由于网络中断等原因,该系统可能发生分裂,系统中的各个节点设备可以形成两个网络相隔的子集群,即第一子集群和第二子集群,且第一子集群的节点设备数量小于第二子集群的节点设备数量,该第一子集群中包括该系统中运行于领导状态的节点1。进而,该第一子集群中运行于跟随状态的节点设备可以依据该节点设备1定时广播的心跳信息继续正常工作;第二子集群由于和节点设备1的网络中断,其中运行于跟随状态的节点设备在定时器超时的情况下也不能接收到节点设备1的心跳信息,依据bft-raft的超时选举机制,某个运行于跟随状态的节点设备会切换为候选状态运行,将自身的运行周期信息加一,并广播投票请求,该第二子集群中接收到大于该系统中节点设备数量的一半的投票请求的节点设备可以切换为领导状态运行,并广播节点设备自身的心跳信息,该心跳信息携带该运行于领导状态的节点设备的运行周期信息,当运行于候选状态的节点接收到心跳信息时,可以切换为跟随状态运行,并将自身的运行周期信息同步为心跳信息所携带的运行周期信息;当第二子集群中运行于领导状态的节点设备运行故障时,该第二子集群中的各个节点设备将切换为候选状态运行,并再次进行选举,如果在第二子集群进行选举的过程中,第一子集群和第二子集群恢复网络连接,由于第一子集群中的节点设备1运行正常,该第一子集群中的各个节点设备均会忽略来自于第二子集群中的节点设备的投票请求,即使该第二子集群选出新的领导状态的节点设备,且该第二子集群中的节点设备可以按照该新的领导状态的节点设备的心跳信息工作,但该第一子集群中的各个节点设备会忽略新的领导状态的节点设备的心跳信息,并继续按照节点设备1的心跳信息继续工作,导致第一子集群和第二子集群无法恢复成一个系统共同工作,系统的工作可靠性差。

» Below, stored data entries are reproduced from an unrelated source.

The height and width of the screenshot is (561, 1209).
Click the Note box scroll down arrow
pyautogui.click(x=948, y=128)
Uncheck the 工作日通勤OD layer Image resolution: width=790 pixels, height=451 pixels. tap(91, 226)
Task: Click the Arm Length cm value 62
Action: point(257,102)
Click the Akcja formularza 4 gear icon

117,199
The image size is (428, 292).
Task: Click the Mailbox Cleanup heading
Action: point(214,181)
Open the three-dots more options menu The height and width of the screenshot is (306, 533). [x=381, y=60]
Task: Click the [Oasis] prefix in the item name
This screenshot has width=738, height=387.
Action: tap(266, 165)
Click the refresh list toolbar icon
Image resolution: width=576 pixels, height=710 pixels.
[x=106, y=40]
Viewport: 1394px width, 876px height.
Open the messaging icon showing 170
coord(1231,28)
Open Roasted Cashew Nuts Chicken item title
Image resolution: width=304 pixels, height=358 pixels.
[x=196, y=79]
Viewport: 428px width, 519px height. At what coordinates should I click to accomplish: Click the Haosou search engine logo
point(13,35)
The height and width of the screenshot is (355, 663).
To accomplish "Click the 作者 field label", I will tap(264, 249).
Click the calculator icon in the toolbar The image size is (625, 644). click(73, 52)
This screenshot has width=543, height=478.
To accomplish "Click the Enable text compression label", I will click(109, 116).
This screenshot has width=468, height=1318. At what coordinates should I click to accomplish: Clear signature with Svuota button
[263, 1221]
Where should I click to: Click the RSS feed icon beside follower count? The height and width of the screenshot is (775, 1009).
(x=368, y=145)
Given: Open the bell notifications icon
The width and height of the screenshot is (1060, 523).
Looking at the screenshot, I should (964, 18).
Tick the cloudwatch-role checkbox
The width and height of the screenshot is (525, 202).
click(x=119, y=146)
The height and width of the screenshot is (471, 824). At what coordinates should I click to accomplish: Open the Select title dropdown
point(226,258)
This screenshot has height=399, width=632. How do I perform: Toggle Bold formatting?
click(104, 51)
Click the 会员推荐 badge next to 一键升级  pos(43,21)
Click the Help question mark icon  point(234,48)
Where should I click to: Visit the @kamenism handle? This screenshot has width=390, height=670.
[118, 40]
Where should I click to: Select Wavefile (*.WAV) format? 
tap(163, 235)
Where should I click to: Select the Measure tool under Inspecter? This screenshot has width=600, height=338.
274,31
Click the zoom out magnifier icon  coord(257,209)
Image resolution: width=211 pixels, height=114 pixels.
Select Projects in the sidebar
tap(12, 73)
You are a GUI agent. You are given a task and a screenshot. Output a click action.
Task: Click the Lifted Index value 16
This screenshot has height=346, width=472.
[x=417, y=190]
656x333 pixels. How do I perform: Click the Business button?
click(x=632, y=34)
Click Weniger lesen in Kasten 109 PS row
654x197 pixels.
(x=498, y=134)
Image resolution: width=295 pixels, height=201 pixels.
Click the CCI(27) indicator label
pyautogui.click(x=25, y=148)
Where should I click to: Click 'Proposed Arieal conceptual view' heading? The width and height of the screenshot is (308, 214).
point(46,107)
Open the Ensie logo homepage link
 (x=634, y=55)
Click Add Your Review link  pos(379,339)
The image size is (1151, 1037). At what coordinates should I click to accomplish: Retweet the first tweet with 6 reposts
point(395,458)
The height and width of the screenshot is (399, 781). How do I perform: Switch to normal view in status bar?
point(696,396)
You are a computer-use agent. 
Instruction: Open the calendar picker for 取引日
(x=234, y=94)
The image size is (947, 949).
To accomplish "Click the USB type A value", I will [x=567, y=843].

图2是本申请实施例提供的一种节点设备运行方法的流程图。参见图2, 该方法可以应用于图1A所示实施例的第一节点设备1,包括以下步骤:
201、第一节点设备1接收多个第二节点设备的投票请求,多个第二节点设备的数量大于系统中节点设备数量的半数。
其中,该多个第二节点设备可以为图1A所示实施例中第二子集群中的节点设备。由于该第二子集群中原有的领导状态的节点设备运行故障,该多个第二节点设备在自身的定时器超时的情况下也没有接收到心跳信息,因此,该第二子集群中多个第二节点设备中的部分或全部节点设备正在以候选状态运行,并基于自身的运行周期信息、最新日志索引(last log index)和节点设备标识等信息生成投票请求,将投票请求广播至该系统中的各个节点设备。一般地,接收到投票请求的节点设备会判断是否在定时器未超时的情况下接收到心跳信息,如果是,则确定领导状态的节点设备运行正常,并忽略该投票请求,如果否,则提取投票请求中的运行周期信息和最新日志索引,并将提取的信息分别与自身的信息进行比较,如果二者分别大于等于自身的信息,则向该投票请求中的节点设备标识对应的节点设备发送投票确认消息,否则也会忽略该投票请求,一旦已经为某一节点设备投票,则在该运行周期内都不会再为其他节点设备投票。当然,如果是运行于领导状态的节点设备接收到投票请求,则会自动忽略该投票请求。本申请实施例为使第一子集群中运行于领导状态的节点设备能够与第二子集群合为一个系统工作,提高集群的工作可靠性,进行以下步骤。
考虑到接收到一个或少数个投票请求的情况可能为该投票请求来自于伪装成候选状态的节点设备,因此需要排除这种情况。并且,为了初步印证该系统目前是否处于这种情况:分裂后的子集群之间已恢复网络连接,且第二子集群内的节点设备正在进行选举。则节点设备需要对接收到的投票请求的数量进行限制,也即是,理应接收到大于该系统中的节点设备数量的半数的投票请求。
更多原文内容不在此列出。